- RECORDS FOR THIS EXERCISE
------------------------

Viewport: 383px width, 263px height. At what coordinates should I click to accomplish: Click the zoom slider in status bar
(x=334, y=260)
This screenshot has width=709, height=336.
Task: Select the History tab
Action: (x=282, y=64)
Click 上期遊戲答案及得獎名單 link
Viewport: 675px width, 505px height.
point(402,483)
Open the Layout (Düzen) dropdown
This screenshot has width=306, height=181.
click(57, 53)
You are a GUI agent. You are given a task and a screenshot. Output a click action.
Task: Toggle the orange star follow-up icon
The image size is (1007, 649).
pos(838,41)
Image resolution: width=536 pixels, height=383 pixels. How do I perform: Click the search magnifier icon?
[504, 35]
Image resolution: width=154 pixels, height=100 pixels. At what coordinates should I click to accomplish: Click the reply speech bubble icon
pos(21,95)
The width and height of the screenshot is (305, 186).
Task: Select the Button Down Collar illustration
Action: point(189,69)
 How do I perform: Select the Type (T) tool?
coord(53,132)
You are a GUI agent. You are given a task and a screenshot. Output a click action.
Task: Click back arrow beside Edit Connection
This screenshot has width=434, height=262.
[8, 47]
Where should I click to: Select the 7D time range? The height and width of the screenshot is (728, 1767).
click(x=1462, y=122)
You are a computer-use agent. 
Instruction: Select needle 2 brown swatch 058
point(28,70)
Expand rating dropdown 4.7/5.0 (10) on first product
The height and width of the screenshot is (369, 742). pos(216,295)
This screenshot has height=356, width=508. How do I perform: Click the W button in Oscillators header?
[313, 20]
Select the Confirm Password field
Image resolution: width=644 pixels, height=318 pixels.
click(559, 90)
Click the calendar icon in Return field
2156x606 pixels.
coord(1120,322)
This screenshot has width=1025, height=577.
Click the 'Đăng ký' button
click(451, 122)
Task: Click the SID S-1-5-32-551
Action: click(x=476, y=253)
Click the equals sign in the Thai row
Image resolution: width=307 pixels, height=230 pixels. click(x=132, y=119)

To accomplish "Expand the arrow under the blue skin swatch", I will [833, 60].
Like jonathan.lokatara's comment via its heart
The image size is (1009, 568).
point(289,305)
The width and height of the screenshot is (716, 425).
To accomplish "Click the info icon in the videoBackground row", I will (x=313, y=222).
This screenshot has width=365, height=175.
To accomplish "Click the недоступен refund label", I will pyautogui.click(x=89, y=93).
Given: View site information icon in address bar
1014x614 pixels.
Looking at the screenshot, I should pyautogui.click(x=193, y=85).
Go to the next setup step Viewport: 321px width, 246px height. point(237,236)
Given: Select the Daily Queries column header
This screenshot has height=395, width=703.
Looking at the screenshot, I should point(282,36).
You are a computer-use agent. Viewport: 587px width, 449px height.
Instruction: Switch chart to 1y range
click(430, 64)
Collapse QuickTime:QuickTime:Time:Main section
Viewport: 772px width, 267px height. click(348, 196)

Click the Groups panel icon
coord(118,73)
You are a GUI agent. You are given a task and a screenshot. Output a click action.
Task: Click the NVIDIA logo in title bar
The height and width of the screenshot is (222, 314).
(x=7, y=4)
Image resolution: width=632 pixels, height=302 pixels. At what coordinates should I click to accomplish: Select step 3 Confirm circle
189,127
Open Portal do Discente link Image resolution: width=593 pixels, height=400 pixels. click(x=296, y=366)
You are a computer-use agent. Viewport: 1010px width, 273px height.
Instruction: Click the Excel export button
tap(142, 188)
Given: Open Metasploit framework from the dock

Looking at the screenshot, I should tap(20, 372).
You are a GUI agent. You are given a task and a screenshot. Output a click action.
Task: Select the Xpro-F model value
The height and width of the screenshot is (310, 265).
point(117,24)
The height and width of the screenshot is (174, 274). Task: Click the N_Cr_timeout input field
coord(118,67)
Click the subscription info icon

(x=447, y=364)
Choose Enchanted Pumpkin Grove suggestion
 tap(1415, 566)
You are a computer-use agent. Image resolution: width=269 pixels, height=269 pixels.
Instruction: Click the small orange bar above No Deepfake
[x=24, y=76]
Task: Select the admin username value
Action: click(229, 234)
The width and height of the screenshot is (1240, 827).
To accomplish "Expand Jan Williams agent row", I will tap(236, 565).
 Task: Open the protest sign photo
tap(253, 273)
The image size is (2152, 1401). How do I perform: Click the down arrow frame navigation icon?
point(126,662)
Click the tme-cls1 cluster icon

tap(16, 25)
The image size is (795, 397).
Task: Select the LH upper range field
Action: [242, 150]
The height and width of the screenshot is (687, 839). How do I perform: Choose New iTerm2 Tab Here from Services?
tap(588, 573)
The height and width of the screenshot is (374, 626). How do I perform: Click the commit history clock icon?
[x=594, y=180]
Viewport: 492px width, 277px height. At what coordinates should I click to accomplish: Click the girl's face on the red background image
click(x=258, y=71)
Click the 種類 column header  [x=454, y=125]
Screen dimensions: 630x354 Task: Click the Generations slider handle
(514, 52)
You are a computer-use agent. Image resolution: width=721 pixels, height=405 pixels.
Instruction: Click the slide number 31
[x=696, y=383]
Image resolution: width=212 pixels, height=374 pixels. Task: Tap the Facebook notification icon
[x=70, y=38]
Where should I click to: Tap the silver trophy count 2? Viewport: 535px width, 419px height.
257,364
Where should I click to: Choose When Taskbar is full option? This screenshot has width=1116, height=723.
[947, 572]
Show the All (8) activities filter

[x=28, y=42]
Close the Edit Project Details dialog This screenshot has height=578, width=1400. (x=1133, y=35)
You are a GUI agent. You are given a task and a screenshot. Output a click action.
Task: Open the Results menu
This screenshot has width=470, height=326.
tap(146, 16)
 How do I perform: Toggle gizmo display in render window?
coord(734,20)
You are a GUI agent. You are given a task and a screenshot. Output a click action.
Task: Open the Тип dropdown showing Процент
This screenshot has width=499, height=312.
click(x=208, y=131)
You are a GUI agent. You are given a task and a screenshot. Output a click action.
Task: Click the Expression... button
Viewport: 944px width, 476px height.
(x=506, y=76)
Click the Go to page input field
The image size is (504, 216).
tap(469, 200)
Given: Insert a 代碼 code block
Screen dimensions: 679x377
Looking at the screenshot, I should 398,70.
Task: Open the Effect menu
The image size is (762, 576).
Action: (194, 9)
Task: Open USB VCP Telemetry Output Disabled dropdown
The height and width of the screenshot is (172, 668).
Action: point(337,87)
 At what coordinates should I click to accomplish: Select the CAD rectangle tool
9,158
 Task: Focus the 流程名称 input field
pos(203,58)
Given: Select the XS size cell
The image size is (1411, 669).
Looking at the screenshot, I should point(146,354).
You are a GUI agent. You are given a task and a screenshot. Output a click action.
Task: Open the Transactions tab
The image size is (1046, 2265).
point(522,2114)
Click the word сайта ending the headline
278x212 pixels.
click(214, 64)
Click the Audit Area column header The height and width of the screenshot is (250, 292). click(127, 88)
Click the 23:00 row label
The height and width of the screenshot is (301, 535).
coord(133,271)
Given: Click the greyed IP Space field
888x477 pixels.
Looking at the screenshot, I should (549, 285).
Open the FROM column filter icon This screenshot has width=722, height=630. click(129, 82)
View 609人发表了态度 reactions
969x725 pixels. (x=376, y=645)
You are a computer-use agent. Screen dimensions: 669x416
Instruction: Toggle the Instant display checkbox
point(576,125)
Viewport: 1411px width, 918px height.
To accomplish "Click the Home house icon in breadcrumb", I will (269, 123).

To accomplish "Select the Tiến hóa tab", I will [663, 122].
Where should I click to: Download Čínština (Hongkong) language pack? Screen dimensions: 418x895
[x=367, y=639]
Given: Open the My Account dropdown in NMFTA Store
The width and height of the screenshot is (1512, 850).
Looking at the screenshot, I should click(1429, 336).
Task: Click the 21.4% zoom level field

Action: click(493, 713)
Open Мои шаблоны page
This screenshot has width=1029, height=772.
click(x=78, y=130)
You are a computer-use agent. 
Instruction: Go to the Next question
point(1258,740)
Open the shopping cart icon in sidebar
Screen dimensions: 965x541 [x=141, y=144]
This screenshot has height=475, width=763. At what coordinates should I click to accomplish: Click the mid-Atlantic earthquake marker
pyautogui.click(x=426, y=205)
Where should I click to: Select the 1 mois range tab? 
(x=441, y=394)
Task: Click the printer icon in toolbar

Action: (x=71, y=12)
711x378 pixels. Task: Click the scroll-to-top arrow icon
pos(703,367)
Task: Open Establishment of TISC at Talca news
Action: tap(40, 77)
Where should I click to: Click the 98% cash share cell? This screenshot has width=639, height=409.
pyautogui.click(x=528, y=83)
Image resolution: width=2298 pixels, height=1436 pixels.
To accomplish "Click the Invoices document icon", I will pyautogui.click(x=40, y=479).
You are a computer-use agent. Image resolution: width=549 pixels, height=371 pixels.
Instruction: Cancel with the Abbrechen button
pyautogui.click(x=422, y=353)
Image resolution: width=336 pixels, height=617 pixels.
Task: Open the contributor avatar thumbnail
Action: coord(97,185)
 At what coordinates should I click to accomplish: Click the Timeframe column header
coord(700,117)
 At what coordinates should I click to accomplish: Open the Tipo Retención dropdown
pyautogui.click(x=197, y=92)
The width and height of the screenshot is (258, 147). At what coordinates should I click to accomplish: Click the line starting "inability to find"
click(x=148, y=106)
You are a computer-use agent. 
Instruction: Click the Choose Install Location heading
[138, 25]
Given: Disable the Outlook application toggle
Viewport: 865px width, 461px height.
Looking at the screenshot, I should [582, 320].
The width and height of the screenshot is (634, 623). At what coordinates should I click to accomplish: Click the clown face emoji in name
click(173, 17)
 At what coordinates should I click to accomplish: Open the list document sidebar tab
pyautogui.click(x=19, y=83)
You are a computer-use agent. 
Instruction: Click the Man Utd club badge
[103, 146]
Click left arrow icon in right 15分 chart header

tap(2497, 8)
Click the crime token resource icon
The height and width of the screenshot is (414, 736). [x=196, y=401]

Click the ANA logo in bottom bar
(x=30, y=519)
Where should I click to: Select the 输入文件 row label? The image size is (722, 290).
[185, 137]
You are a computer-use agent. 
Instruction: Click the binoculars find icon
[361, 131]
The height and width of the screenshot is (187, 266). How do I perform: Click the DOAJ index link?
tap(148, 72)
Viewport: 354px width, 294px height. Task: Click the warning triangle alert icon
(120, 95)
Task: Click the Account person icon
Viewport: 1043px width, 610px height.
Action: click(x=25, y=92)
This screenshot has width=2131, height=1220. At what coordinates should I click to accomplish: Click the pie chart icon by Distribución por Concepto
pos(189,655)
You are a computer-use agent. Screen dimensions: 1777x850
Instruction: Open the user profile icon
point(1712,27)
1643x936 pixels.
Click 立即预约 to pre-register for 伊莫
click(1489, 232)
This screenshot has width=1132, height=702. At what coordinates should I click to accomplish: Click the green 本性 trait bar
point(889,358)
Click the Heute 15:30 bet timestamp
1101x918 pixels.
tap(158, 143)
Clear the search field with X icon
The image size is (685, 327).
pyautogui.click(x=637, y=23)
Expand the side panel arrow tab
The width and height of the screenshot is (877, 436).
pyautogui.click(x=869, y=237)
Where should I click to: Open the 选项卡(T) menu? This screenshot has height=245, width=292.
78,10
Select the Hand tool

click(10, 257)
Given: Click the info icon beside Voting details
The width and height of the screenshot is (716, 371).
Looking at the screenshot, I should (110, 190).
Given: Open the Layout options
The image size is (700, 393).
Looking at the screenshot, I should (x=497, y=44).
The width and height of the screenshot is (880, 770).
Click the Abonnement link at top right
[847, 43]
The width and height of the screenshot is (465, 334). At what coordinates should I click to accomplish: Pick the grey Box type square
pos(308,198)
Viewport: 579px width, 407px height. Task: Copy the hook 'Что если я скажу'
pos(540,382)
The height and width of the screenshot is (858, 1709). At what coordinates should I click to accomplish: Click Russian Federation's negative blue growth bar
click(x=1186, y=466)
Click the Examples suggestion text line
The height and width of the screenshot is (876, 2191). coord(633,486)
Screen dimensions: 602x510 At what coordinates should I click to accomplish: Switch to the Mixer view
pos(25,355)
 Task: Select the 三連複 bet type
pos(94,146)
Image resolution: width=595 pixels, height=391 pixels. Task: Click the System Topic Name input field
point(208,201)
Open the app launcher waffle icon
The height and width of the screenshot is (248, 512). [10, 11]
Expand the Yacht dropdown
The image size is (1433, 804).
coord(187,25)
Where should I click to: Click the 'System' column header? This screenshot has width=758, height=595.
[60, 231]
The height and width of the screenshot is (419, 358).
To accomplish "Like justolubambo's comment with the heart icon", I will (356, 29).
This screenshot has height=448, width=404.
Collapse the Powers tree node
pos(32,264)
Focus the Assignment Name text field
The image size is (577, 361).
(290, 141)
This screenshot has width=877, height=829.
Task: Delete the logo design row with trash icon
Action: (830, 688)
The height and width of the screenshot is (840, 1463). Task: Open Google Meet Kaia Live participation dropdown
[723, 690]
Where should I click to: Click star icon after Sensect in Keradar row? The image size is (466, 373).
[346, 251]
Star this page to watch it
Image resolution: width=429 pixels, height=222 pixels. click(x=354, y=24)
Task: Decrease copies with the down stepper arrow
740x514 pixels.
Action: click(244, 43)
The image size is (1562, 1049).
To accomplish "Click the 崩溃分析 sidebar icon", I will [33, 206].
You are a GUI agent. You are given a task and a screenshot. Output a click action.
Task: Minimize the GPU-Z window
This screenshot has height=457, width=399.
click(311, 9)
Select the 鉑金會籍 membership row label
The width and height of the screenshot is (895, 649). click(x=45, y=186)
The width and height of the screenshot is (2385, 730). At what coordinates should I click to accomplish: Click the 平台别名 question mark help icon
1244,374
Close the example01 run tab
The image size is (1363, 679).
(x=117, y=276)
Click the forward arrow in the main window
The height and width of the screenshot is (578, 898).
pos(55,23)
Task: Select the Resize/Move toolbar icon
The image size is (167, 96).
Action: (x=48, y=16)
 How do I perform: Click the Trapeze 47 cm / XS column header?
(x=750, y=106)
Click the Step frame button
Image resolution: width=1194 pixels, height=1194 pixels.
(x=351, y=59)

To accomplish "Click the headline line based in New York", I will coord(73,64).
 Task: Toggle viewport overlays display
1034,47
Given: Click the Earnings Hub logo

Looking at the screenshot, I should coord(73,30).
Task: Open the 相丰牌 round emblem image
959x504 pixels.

------------------------

- TASK REQUIREMENTS
Reproduce the part of the listing that opens with the line containing "Given: Select the Daily Queries column header" and closes with the line containing "point(126,662)", switching every "computer-use agent" to "screen-control agent" and leaving everything else unchanged.

- WRITTEN ANSWER
Given: Select the Daily Queries column header
This screenshot has height=395, width=703.
Looking at the screenshot, I should point(282,36).
You are a screen-control agent. Viewport: 587px width, 449px height.
Instruction: Switch chart to 1y range
click(430, 64)
Collapse QuickTime:QuickTime:Time:Main section
Viewport: 772px width, 267px height. click(348, 196)

Click the Groups panel icon
coord(118,73)
You are a GUI agent. You are given a task and a screenshot. Output a click action.
Task: Click the NVIDIA logo in title bar
The height and width of the screenshot is (222, 314).
(x=7, y=4)
Image resolution: width=632 pixels, height=302 pixels. At what coordinates should I click to accomplish: Select step 3 Confirm circle
189,127
Open Portal do Discente link Image resolution: width=593 pixels, height=400 pixels. click(x=296, y=366)
You are a screen-control agent. Viewport: 1010px width, 273px height.
Instruction: Click the Excel export button
tap(142, 188)
Given: Open Metasploit framework from the dock

Looking at the screenshot, I should tap(20, 372).
You are a GUI agent. You are given a task and a screenshot. Output a click action.
Task: Select the Xpro-F model value
The height and width of the screenshot is (310, 265).
point(117,24)
The height and width of the screenshot is (174, 274). Task: Click the N_Cr_timeout input field
coord(118,67)
Click the subscription info icon

(x=447, y=364)
Choose Enchanted Pumpkin Grove suggestion
 tap(1415, 566)
You are a screen-control agent. Image resolution: width=269 pixels, height=269 pixels.
Instruction: Click the small orange bar above No Deepfake
[x=24, y=76]
Task: Select the admin username value
Action: click(229, 234)
The width and height of the screenshot is (1240, 827).
To accomplish "Expand Jan Williams agent row", I will tap(236, 565).
 Task: Open the protest sign photo
tap(253, 273)
The image size is (2152, 1401). How do I perform: Click the down arrow frame navigation icon?
point(126,662)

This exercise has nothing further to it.